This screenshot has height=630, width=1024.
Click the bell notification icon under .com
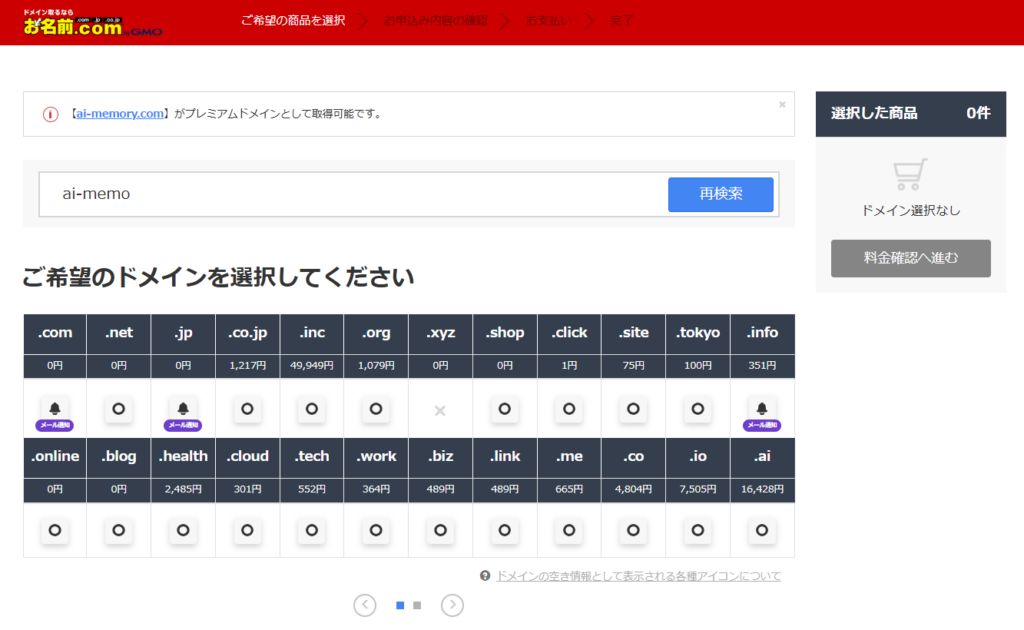click(54, 408)
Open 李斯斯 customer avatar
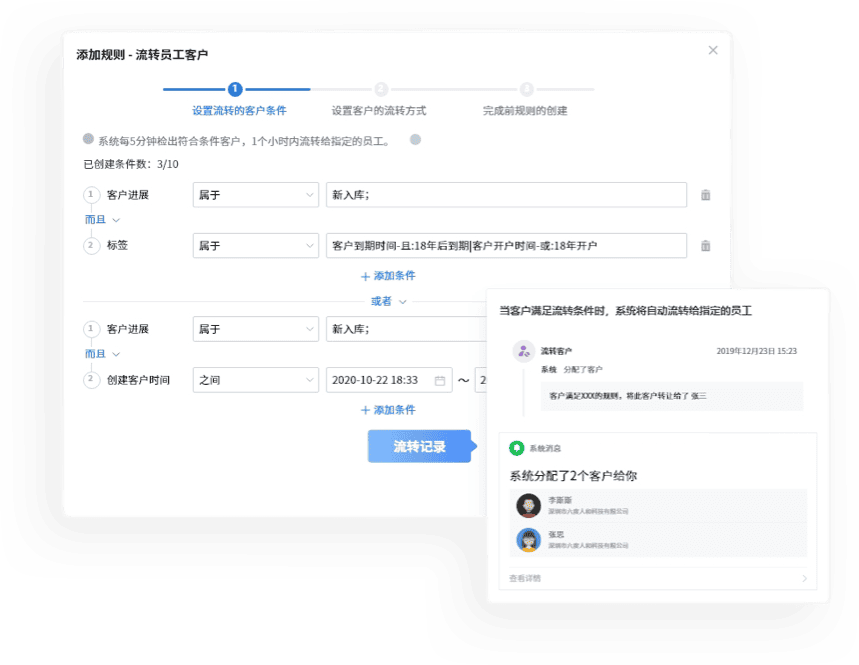 (528, 505)
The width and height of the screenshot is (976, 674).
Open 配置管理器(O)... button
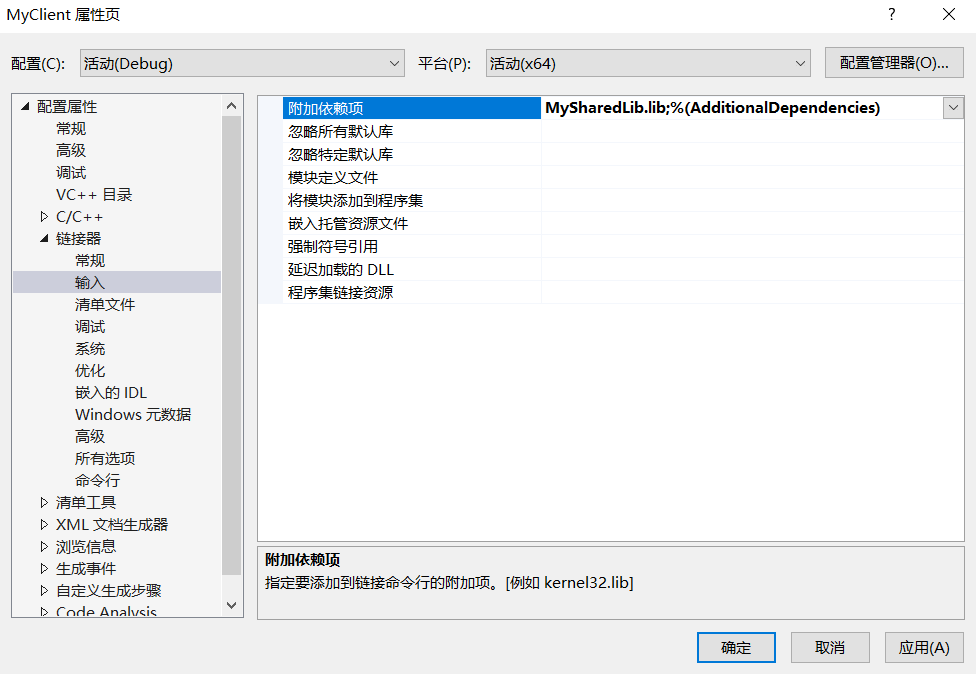pos(894,63)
§
— Work task —
Could every entry above be printed again exactly, images excluded?

— Task result —
This screenshot has height=630, width=1024.
Click the bell notification icon under .com
click(54, 408)
Open 李斯斯 customer avatar
 (528, 505)
The width and height of the screenshot is (976, 674).
Open 配置管理器(O)... button
pos(894,63)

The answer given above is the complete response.